* _DATA FOR THIS EXERCISE_

--

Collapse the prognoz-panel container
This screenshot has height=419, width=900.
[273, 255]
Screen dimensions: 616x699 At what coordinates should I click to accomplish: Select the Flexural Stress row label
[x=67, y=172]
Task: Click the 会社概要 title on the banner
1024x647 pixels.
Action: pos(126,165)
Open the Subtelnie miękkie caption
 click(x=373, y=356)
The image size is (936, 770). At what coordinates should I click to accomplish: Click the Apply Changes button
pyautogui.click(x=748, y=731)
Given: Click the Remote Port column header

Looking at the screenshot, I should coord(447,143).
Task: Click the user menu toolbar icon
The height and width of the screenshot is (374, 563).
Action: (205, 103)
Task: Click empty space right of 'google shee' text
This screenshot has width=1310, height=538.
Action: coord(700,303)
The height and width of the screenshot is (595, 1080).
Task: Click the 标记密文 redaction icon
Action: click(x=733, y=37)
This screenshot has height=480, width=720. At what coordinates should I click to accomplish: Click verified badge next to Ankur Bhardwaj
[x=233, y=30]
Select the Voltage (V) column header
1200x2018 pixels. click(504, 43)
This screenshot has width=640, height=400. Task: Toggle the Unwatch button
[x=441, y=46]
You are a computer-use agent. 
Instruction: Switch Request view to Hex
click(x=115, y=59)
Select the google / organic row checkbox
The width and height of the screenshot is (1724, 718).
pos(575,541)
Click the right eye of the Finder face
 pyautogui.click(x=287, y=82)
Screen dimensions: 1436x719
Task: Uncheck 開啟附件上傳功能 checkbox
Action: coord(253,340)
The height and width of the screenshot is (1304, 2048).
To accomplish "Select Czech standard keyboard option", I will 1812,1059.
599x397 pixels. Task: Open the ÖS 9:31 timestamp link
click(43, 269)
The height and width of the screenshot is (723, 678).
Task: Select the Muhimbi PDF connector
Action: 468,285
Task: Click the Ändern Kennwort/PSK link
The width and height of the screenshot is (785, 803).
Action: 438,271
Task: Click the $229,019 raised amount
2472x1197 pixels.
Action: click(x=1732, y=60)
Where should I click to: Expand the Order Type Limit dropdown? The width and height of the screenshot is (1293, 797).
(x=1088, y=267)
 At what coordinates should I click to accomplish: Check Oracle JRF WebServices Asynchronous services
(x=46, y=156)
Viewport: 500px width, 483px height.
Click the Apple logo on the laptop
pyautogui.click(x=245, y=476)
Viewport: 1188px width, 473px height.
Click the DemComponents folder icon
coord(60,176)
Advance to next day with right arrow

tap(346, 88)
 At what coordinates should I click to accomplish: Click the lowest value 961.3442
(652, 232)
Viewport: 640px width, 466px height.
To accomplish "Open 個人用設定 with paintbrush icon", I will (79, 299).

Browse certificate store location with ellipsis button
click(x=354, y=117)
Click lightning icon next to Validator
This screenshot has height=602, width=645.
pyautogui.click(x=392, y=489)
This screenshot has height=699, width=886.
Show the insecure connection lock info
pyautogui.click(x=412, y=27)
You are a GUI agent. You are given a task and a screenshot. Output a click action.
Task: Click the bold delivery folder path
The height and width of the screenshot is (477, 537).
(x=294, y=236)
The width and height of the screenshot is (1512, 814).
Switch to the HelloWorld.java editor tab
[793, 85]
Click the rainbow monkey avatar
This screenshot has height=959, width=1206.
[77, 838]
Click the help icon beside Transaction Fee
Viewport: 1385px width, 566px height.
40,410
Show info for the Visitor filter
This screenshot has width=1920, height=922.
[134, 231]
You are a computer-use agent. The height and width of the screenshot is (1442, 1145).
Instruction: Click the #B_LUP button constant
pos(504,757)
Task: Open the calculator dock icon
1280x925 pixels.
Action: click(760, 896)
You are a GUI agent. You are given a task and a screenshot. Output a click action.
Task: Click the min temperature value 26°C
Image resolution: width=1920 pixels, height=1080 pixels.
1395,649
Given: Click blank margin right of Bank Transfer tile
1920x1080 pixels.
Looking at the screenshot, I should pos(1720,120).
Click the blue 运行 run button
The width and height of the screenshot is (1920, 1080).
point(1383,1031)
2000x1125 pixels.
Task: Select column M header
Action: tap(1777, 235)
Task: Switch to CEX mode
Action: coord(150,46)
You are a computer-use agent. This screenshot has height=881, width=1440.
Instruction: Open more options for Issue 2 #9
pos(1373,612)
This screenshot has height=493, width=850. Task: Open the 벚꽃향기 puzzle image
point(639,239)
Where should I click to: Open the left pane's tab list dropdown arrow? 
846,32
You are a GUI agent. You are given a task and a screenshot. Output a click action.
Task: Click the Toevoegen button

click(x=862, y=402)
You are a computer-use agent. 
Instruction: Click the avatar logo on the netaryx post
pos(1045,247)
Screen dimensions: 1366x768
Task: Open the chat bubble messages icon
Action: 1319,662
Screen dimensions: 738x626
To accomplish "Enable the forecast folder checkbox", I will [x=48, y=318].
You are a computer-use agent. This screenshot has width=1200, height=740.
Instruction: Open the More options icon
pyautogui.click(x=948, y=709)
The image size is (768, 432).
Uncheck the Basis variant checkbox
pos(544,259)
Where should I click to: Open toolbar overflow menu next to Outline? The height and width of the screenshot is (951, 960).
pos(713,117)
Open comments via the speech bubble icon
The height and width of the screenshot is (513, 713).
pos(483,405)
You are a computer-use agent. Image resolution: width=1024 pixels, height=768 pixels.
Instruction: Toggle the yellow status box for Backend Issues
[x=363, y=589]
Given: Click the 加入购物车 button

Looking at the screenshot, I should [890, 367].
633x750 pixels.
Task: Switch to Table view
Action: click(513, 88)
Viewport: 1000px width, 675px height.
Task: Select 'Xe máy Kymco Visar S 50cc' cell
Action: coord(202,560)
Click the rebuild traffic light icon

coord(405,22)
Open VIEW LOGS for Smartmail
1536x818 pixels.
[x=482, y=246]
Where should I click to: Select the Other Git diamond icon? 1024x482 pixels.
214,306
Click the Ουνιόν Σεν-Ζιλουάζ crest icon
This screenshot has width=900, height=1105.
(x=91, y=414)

--

* _WHAT IS REQUIRED_
With the line that contains "Where should I click to: Select" as the first and the final line of the data as the last, repeat every line in that span exactly.

* _SOLVED PROBLEM_
Where should I click to: Select the Other Git diamond icon? 1024x482 pixels.
214,306
Click the Ουνιόν Σεν-Ζιλουάζ crest icon
This screenshot has width=900, height=1105.
(x=91, y=414)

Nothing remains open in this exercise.